Common Growth-Related Injuries in This Age Group

  1. Sever’s Disease
    An overuse injury at the heel, caused by inflammation of the growth plate in the calcaneus (heel bone). It’s common in running and jumping sports.

  2. Shin Splints (Medial Tibial Stress Syndrome)
    Pain along the tibia (shin bone), typically due to repetitive impact stress and poor muscular control in the lower limbs.

  3. Hip and Lower Back Pain
    Often a result of muscular imbalances, stiffness, or poor core control during rapid growth, especially in athletes with underdeveloped trunk and hip strength.

  4. Stress Fractures
    Small cracks in bones, often in the shins, hips, or spine, resulting from repetitive loading without adequate strength, mobility, or recovery.

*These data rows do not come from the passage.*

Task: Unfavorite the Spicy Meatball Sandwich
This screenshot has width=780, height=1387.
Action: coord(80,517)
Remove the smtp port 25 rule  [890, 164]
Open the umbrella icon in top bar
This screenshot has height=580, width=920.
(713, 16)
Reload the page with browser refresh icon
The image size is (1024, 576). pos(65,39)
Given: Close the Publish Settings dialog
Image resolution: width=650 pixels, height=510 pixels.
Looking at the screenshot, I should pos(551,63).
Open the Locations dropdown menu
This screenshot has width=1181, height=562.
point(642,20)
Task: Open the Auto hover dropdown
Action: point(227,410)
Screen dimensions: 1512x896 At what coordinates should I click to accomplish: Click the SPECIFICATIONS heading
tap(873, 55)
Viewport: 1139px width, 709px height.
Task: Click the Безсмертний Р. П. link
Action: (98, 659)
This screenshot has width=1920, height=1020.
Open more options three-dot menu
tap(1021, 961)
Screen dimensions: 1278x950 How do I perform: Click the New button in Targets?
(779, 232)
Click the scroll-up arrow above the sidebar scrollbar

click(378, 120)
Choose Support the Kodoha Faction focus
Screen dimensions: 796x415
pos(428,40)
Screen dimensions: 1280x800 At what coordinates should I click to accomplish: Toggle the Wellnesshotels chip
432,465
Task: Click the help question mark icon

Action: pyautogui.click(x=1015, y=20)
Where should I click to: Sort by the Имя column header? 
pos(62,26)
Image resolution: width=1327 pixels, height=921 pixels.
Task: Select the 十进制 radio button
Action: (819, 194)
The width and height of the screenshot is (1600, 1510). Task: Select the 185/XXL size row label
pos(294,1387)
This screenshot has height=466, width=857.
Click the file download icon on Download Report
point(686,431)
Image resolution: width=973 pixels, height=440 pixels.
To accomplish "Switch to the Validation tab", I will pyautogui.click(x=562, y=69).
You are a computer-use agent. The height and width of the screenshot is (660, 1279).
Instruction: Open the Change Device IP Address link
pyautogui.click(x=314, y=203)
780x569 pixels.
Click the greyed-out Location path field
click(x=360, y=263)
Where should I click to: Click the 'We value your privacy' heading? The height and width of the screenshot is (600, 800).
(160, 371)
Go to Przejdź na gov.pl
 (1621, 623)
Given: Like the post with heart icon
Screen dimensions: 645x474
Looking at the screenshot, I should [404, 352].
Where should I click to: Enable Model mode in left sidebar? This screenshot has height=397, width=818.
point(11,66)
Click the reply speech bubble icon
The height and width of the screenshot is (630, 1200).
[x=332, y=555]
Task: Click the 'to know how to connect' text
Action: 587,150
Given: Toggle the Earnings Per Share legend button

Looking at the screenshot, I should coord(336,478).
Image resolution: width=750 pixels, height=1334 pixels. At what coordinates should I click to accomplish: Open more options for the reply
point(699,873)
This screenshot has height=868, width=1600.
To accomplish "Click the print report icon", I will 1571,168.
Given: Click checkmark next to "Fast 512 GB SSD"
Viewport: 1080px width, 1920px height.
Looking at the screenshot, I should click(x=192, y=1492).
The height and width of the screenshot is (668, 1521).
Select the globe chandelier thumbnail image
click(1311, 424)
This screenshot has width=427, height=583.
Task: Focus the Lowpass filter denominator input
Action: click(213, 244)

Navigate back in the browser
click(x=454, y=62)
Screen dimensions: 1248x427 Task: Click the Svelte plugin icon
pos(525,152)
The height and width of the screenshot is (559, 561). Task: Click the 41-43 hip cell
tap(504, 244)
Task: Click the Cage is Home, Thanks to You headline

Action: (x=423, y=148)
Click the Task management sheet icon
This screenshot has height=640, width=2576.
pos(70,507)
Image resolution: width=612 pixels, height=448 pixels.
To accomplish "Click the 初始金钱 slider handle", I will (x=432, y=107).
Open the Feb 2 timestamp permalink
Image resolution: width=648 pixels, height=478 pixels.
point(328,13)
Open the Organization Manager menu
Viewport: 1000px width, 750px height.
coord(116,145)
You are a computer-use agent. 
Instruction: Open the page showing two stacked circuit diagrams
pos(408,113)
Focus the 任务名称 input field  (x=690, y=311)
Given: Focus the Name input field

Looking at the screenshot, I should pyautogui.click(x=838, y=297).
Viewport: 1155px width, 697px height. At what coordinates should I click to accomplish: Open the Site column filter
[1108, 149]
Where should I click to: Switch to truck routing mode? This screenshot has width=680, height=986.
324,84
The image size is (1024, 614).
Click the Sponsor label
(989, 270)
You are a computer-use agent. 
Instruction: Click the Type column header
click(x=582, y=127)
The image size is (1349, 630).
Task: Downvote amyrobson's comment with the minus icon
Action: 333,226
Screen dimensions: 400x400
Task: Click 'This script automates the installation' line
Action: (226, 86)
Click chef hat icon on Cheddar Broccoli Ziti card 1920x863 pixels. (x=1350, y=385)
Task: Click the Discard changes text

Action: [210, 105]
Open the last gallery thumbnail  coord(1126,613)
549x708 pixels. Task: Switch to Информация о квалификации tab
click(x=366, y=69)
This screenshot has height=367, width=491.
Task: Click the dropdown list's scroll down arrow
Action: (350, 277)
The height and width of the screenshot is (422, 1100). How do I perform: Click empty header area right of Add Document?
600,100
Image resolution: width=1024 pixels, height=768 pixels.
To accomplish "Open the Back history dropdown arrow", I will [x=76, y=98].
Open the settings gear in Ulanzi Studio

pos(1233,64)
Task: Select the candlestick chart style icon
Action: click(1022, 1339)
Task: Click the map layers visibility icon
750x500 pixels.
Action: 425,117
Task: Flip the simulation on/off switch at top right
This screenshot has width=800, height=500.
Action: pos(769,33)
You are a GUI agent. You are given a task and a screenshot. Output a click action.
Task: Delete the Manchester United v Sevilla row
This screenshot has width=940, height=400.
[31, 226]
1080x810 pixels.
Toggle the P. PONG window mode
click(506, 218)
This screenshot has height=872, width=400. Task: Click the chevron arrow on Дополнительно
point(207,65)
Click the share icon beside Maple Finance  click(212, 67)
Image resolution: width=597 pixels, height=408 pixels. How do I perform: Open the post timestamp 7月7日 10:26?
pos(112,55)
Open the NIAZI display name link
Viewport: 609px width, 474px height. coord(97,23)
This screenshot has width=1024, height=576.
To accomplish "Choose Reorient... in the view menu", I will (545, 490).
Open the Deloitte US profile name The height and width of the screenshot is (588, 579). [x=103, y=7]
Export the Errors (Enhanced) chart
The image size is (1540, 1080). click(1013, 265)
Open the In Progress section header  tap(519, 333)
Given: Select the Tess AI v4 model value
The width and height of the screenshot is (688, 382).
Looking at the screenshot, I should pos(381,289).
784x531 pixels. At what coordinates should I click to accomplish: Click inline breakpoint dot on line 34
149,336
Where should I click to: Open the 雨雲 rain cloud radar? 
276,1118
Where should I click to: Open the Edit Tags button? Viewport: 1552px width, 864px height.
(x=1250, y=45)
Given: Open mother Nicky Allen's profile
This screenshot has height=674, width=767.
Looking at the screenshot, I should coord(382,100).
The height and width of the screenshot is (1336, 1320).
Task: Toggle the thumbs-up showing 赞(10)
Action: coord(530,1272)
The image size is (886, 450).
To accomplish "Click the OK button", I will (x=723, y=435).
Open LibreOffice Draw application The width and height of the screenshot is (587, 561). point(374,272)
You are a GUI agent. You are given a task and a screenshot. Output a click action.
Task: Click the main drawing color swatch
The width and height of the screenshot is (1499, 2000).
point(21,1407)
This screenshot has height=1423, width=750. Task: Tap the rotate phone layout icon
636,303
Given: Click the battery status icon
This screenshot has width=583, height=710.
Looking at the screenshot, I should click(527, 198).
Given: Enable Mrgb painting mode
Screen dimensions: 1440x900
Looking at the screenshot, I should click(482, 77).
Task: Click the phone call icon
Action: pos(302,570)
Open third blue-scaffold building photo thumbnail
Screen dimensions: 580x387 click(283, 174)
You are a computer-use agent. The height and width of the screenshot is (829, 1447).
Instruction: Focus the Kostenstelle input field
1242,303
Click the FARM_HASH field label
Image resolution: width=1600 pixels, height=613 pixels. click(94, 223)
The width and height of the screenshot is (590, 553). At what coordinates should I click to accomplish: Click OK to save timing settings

The Role of Strength Training

A common misconception is that strength training is inappropriate or unsafe for young athletes. In fact, evidence strongly supports the role of structured, supervised strength training in reducing injury risk and enhancing athletic performance during growth phases.

Key benefits include:

  • Increased tendon and muscle strength, which helps support rapidly lengthening bones

  • Improved neuromuscular control, reducing inefficient or risky movement patterns

  • Greater joint stability, especially around the hips, knees, and spine

  • Balanced muscular development, which offsets the uneven forces created during growth

What Effective Youth Strength Training Looks Like

It’s important to clarify that strength training for youth does not mean lifting heavy weights or pushing physical limits. Instead, it focuses on:

  • Movement challenges that re-enforce control and coordination

  • Progressive development of strength, balance, and movement quality

  • Movement quality over load, form, technique, and stability are the priorities

  • Age-appropriate programming, supervised by qualified coaches in the right environment

Growth-related injuries are common, but they’re not inevitable. With the right strength and conditioning support, young athletes can build resilience, reduce their risk of injury, and develop the foundational movement skills they need for long-term success in sport and physical activity.

Early investment in strength training isn’t just about performance—it’s about protection.